→ **What needs to be done**:
Could you copy out all the lines in the material below where the word "message" occurs?

→ **Data extracts**:

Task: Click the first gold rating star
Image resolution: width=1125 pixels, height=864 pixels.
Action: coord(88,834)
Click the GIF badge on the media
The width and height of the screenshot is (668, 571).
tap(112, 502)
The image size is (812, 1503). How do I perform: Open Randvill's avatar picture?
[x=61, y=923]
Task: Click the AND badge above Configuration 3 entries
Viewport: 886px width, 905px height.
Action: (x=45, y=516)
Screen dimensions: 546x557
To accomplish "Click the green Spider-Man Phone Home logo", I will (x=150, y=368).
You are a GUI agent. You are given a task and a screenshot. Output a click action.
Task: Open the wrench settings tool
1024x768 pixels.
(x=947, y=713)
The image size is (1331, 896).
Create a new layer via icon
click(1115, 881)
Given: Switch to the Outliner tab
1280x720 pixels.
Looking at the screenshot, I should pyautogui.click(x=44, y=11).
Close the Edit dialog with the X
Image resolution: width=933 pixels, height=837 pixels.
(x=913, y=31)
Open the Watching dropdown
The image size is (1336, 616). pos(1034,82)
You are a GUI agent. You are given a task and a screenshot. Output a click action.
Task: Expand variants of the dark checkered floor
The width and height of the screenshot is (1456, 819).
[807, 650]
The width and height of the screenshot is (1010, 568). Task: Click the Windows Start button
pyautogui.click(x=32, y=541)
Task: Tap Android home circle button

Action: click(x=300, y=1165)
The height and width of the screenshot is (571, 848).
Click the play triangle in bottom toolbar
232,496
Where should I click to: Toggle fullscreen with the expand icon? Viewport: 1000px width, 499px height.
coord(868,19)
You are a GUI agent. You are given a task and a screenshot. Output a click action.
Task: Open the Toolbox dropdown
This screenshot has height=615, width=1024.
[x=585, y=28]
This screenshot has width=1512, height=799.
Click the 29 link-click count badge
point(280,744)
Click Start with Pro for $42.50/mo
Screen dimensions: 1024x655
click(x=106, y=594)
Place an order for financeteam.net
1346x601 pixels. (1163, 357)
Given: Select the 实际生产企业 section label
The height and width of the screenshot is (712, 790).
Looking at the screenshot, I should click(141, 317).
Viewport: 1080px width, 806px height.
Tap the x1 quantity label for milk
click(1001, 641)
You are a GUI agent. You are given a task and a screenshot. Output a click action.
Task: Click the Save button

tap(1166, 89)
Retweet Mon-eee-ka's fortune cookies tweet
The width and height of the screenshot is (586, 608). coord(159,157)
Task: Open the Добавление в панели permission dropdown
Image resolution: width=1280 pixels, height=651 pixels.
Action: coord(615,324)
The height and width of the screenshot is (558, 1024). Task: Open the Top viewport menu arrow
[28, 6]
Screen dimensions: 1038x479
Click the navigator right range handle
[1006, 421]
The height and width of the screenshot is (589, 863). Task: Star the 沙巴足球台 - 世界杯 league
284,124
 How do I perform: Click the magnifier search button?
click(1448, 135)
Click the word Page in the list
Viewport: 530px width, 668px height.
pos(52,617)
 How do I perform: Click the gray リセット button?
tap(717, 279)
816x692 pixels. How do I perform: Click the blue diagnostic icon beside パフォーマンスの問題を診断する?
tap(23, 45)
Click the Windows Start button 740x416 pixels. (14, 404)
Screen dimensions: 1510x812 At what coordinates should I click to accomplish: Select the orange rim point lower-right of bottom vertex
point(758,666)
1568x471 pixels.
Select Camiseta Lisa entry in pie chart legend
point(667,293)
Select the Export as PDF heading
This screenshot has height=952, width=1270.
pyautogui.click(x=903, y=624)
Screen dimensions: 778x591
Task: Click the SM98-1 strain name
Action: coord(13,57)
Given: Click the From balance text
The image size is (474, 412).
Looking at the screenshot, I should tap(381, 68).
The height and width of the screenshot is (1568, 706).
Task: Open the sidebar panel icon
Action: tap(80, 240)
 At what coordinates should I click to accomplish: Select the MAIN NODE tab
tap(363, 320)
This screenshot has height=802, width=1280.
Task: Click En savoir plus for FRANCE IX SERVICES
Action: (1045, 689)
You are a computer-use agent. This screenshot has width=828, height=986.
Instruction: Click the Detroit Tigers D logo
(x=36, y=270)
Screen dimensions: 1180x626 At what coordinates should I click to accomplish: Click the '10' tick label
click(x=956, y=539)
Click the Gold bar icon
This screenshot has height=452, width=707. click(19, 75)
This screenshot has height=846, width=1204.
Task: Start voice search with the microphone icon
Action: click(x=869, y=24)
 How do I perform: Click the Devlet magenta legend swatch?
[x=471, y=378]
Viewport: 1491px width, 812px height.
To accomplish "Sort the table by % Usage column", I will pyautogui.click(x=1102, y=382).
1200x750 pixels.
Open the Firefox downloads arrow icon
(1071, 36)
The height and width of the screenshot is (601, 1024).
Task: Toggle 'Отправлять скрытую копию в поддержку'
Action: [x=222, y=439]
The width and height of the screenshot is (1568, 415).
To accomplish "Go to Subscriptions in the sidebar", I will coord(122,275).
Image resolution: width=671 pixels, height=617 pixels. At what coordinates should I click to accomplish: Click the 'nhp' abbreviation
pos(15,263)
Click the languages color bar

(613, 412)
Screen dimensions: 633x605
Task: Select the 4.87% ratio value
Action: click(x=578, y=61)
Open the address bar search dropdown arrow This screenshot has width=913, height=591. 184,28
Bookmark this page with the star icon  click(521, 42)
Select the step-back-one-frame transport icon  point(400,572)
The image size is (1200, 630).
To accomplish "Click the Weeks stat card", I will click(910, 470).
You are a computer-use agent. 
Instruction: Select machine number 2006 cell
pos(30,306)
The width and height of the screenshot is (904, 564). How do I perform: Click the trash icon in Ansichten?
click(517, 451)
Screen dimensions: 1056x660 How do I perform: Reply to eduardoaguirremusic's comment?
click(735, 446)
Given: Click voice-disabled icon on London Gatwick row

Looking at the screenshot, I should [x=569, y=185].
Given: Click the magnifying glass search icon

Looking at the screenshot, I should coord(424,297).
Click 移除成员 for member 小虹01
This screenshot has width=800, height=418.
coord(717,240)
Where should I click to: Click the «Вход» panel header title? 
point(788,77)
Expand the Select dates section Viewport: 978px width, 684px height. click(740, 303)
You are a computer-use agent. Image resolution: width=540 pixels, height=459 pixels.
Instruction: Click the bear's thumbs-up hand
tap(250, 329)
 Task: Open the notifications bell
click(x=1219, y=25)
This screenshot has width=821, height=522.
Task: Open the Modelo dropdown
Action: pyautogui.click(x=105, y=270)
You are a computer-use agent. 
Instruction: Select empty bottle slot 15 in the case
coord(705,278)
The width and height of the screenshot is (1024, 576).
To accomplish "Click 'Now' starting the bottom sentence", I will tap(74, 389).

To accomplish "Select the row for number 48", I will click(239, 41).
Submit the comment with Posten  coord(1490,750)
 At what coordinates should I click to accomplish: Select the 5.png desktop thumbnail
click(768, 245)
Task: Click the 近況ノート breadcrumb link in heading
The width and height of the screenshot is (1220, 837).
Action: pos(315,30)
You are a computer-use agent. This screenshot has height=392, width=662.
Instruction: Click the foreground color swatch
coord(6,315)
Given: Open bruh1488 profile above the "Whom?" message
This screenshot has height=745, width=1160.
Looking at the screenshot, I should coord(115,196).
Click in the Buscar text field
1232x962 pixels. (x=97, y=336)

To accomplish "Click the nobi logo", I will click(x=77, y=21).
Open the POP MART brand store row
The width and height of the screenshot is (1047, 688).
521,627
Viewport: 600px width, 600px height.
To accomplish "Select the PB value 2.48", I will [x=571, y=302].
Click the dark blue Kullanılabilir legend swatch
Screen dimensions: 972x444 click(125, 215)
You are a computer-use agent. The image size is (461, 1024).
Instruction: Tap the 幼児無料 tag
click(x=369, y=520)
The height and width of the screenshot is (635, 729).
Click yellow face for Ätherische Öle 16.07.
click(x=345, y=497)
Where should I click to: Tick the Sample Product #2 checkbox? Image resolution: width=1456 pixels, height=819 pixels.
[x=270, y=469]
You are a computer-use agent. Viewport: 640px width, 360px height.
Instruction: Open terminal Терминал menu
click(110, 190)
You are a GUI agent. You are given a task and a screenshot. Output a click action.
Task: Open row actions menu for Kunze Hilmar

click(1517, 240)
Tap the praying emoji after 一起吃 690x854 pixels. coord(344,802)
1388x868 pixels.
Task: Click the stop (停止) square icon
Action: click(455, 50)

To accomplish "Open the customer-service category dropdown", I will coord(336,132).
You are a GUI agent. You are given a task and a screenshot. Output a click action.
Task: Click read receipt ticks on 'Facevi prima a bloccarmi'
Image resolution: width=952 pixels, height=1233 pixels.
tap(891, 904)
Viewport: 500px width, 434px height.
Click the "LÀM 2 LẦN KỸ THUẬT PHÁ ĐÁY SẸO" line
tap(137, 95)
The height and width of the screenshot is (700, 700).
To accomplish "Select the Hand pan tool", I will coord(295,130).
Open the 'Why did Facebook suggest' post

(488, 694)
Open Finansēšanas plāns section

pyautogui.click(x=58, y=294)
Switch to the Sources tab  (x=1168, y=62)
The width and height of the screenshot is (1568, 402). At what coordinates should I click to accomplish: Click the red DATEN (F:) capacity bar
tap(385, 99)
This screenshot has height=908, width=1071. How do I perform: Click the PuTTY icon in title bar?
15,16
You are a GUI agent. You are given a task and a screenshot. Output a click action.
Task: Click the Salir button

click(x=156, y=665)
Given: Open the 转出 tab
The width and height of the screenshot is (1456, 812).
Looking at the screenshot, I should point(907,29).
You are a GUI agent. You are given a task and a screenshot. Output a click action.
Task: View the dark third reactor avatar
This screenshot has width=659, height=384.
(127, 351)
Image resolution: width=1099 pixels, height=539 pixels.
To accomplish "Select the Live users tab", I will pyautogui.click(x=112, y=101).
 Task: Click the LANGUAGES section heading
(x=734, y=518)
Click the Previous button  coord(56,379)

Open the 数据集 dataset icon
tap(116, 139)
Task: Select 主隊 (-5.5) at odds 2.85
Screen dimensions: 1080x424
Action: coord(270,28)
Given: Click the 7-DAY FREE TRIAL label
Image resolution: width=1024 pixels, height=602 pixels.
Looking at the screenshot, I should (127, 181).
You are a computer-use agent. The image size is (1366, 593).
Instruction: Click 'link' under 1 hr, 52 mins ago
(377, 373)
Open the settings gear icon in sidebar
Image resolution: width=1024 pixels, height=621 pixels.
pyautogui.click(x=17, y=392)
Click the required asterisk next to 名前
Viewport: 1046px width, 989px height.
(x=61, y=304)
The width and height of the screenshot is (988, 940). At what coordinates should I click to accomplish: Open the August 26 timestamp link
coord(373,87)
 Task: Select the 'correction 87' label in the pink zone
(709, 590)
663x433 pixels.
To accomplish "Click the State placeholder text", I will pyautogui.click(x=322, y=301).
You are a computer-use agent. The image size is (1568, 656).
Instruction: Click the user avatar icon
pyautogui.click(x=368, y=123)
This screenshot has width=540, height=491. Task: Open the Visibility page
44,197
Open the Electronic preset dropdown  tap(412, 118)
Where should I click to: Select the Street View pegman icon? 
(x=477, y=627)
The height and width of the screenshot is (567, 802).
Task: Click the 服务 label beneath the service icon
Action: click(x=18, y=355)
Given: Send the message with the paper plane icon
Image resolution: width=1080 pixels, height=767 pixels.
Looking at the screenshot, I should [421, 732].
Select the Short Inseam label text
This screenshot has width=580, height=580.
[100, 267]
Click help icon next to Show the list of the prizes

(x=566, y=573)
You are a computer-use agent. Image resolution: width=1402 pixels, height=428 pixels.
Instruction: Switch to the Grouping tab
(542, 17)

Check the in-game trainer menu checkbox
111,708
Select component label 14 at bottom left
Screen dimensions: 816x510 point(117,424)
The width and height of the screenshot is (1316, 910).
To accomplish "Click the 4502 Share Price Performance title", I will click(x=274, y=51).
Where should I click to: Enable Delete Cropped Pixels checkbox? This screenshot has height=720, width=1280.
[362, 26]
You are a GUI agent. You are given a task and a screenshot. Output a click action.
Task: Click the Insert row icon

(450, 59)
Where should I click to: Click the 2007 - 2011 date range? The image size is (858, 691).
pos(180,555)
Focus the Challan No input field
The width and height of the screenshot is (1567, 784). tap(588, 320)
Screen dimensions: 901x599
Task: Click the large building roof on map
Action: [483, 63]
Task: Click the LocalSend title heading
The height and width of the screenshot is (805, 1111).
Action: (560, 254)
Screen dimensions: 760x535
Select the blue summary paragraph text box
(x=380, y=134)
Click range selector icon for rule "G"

→ **Written solution**:
Given: Open bruh1488 profile above the "Whom?" message
Given: Send the message with the paper plane icon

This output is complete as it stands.